Richard Green is an American actor, director and musician with an international career in voice over and film. He had a prominent role as the Magician, in David Lynch's Mulholland Drive and produced I Don't Know Jack, about the life and mysterious death of Eraserhead star Jack Nance. His feature directorial debut was for the film 7 Year ZigZag (uniquely told entirely in rhyme and original swing and jazz). He was also the voice for DC Comics character Professor Hugo Strange in The Batman animated series, replacing Frank Gorshin after Gorshin's death. He also voiced Benmummy in the Cartoon Network series Ben 10.

Green is also an accomplished singer-songwriter, with two albums and the feature film 7 Year ZigZag to his credit. His songs have appeared such films as Burn Hollywood Burn and Strangers in Paradise. His TV credits as an actor include The West Wing.

His production company Next Step Studios is responsible for scores of commercial and award-winning shorts as well as two feature films and the development of The Video Biography Company.

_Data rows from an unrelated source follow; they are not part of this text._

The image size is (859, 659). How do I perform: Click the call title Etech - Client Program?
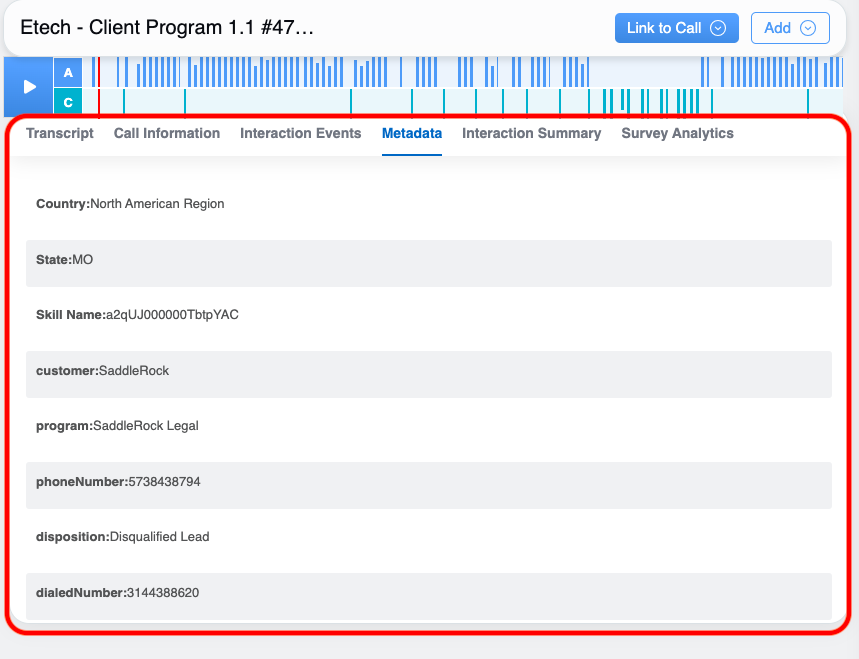click(x=167, y=28)
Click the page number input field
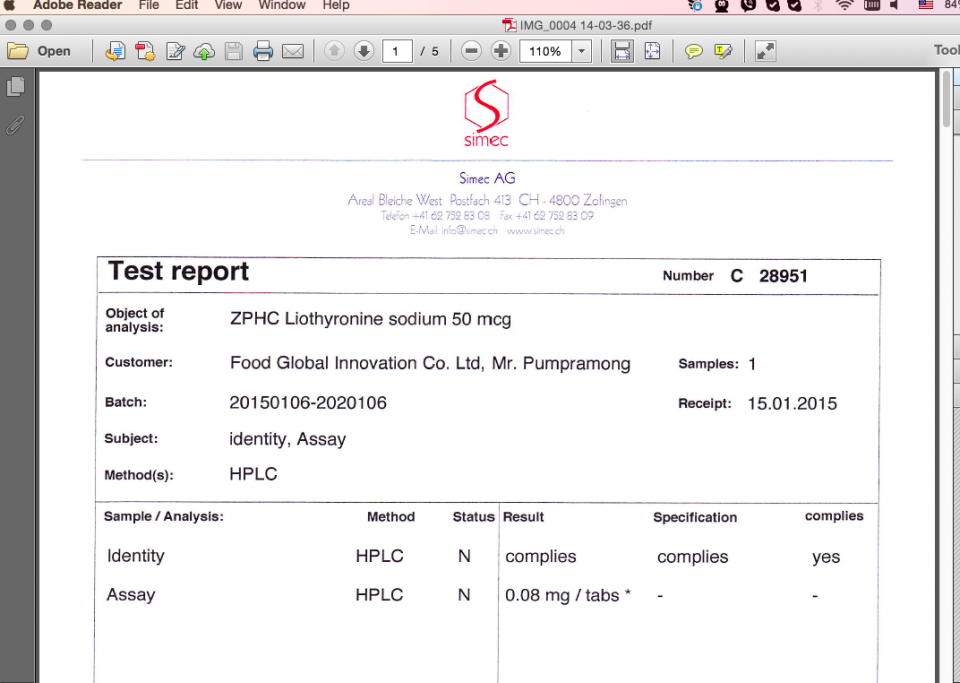 pos(397,51)
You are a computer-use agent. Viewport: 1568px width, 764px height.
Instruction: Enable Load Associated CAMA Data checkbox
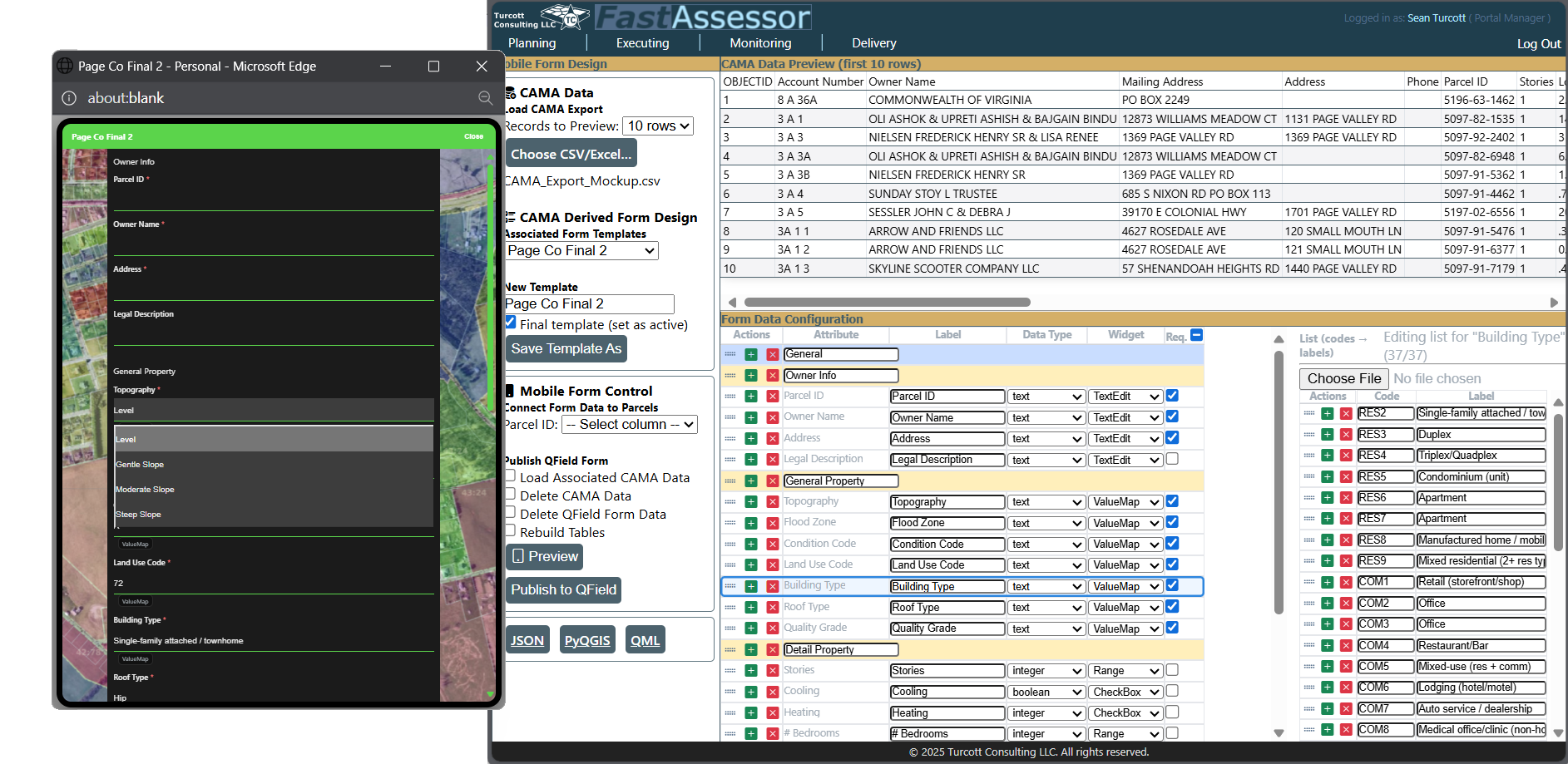pyautogui.click(x=511, y=476)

Green received his BFA in acting from California Institute of the Arts (Theater BFA 77).

Filmography

Film

Television

Video Games

References

External links 

richardgreenvo.com
nextstepstudios.com

American male voice actors
American male television actors
American television producers
American male screenwriters
Place of birth missing (living people)
American film directors
Living people
American singer-songwriters
American jazz singers
Year of birth missing (living people)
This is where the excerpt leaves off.